In the Globy webcrawlers page, take the part that opens with the words containing "Since the crawler" and closes with "input url list.", and write it out again with "asynchronous" swapped for "concurrent".

PASSAGE GIVEN:
····················

Skip to main content

Globy webcrawlers

Scrape the world with Globy!

Usage


$ globy-scraper.py -h
usage: globy-scraper.py [-h] -f URLS_FILE [-l LOGLEVEL] [-o OUTPUT_FILE] [-d] [-s] [-b BACKEND]

options:
-h, --help show this help message and exit
-f URLS_FILE, --urls_file URLS_FILE
Newline separated file of URLs to scrape
-l LOGLEVEL, --loglevel LOGLEVEL
Set log level (1-3)
-o OUTPUT_FILE, --output_file OUTPUT_FILE
Output CSV file path
-d, --debug Debug/inspect responses (Will set PYTHONINSPECT to True)
-s, --store_html_to_file
Store HTML all content to file per domain in the "html_output" folder
-b BACKEND, --backend BACKEND
Select backend to use for scraping: "globy" (default) or "scrapy".
(!) The scrapy backend will only dump data to the "html_output" folder for now. No website analysis or other functionallity is supported yet.

Quickstart


You can just run globy-scraper as a script (no installation needed):

pip3 install -r requirements.txt  # Install dependencies if not already installed
./globy-scraper.py -f wordpress-top50.txt

Install the globy-webcrawlers package


You can install the package for development and use with other Globy projects. It's recommended to set up a python virtual environment before installing the package.

pip3 install -e .

Now you can use the package in python:

from globy_webcrawlers.crawler import WebSiteDataCrawler
>>> c = WebSiteDataCrawler()
>>> c.load_urls_from_file("urls.txt")
>>> c.run()

Also, after installing globy-scraper, you can just run it: globy-scraper.py -h `

Debugging/inspecting website content


Since the crawler is asynchronous, it can be a bit tricky to debug the responses. To make it easier, you can use the -d flag. This will allow you to inspect the HTML content and any internal objects from the most recent website. Here's an example:

$ ./globy-scraper.py -f wordpress-top50.txt -d
>>> w = crawler.debug_latest_response()
>>> w.url
'https://www.thyroid.org/'
>>> len(w.html_content)
249167
>>> w.get_website_info()

Change the crawler.urls to get the response you want to debug, or the input url list.

Development only


Build and & create python package:

python3 -m build

····················

PROVIDED MATERIAL:
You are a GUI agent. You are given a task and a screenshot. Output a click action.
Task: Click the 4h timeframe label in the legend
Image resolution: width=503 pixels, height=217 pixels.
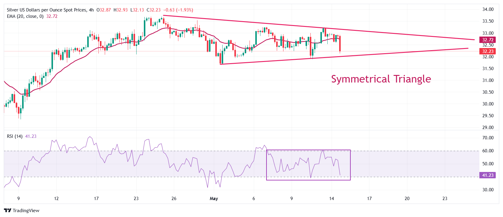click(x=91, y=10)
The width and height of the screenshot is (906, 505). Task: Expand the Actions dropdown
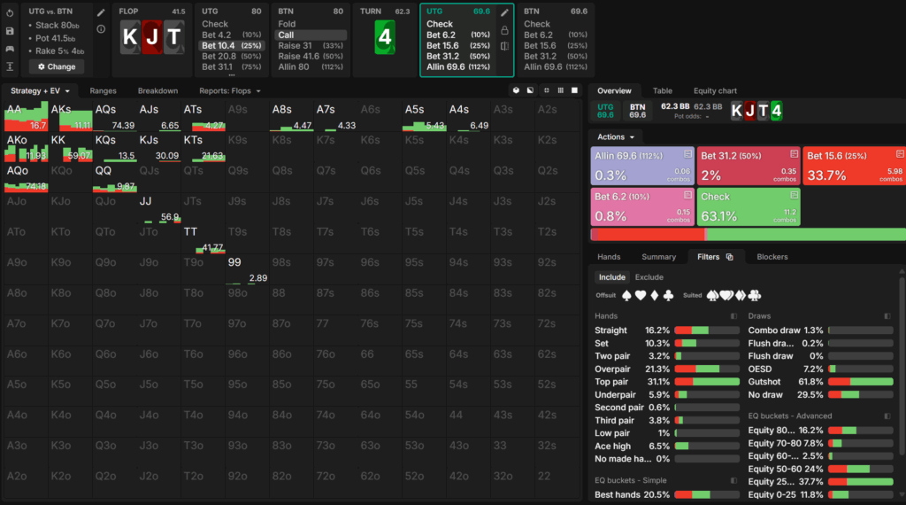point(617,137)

····················

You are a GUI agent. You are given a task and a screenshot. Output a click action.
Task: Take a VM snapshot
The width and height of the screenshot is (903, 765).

····················

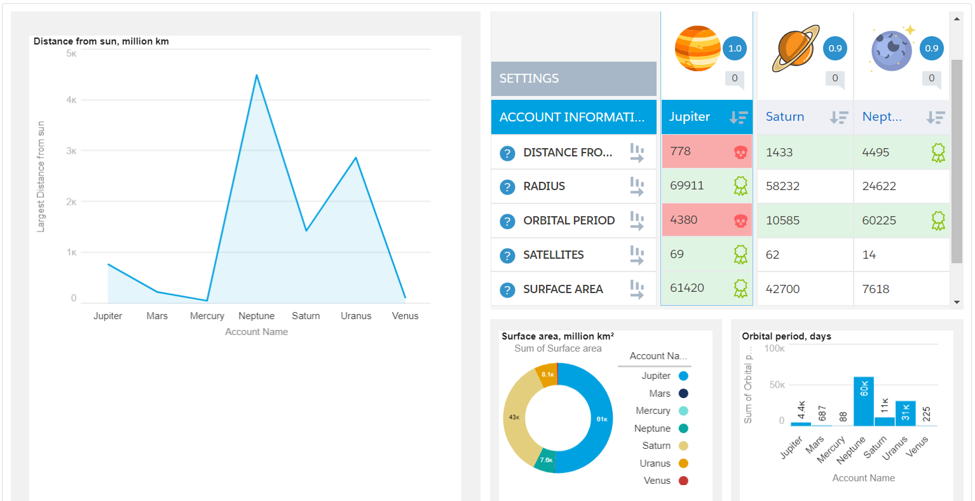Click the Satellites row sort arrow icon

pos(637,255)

····················

EXERCISE RESULT:
Since the crawler is concurrent, it can be a bit tricky to debug the responses. To make it easier, you can use the -d flag. This will allow you to inspect the HTML content and any internal objects from the most recent website. Here's an example:

$ ./globy-scraper.py -f wordpress-top50.txt -d
>>> w = crawler.debug_latest_response()
>>> w.url
'https://www.thyroid.org/'
>>> len(w.html_content)
249167
>>> w.get_website_info()

Change the crawler.urls to get the response you want to debug, or the input url list.